Computational learning refers to the task of inducing a general pattern from a provided set of examples. A learning method is expected to generalize to unseen examples of the same pattern. A common issue in computational learning is the possibility that the resulting models could be simply learning the provided set of examples, instead of learning the underlying pattern. A model that is incurring in such a behavior is commonly said to be overfitting. This dissertation explores the task of computational learning and the related concepts of generalization and overfitting, in the context of Genetic Programming (GP). GP is a computational method inspired by natural evolution that considers a set of primitive functions and terminals that can be combined without any considerable constraints on the structure of the models being evolved. This flexibility can help in learning complex patterns but it also increases the risk of overfitting.The contributions of this dissertation cover the most common form of GP (Standard GP), as well as the recently proposed Geometric Semantic GP (GSGP). The initial set of approaches relies on dynamically selecting different training data subsets during the evolutionary process. These approaches can avoid overfitting and improve the resulting generalization without restricting the flexibility of GP. Besides improving the generalization, these approaches also produce considerably smaller individuals. An analysis of the generalization ability of GSGP is performed, which shows that the generalization outcome is greatly dependent on particular characteristics of the mutation operator. It is shown that, as Standard GP, the original formulation of GSGP is prone to overfitting. The necessary conditions to avoid overfitting are presented. When such conditions are in place, GSGP can achieve a particularly competitive generalization. A novel geometric semantic mutation that substantially improves the effectiveness and efficiency of GSGP is proposed. Besides considerably improving the training data learning rate, it also achieves a competitive generalization with only a few applications of the mutation operator.

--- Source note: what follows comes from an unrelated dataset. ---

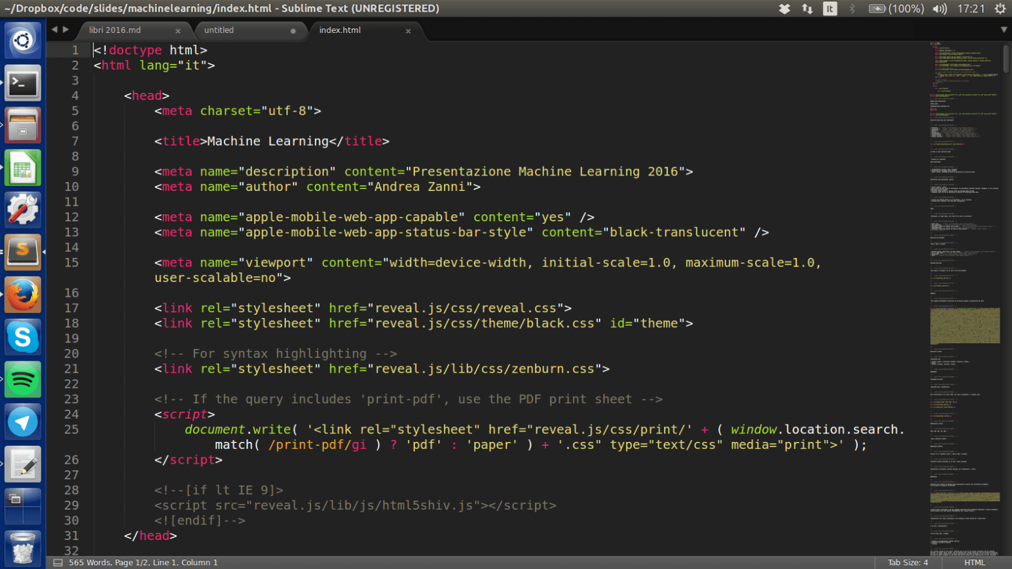Open LibreOffice Calc spreadsheet icon
Screen dimensions: 1012x569
point(23,168)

The final set of contributions covers the domain of Neural Networks (NNs). These contributions originated as an extension of the research conducted within GSGP. This set of contributions includes the definition of a NN construction algorithm based on an extension of the mutation operator defined in GSGP. Similarly to GSGP, the proposed algorithm searches over a space without local optima. This allows for an effective and efficient stochastic search in the space of NNs, without the need to use backpropagation to adjust the weights of the network. Finally, two search stopping criteria are proposed, which can be directly used in the proposed NN construction algorithm and in GSGP. These stopping criteria are able to detect when the risk of overfitting increases significantly. It is shown that the stopping points detected result in a competitive generalization.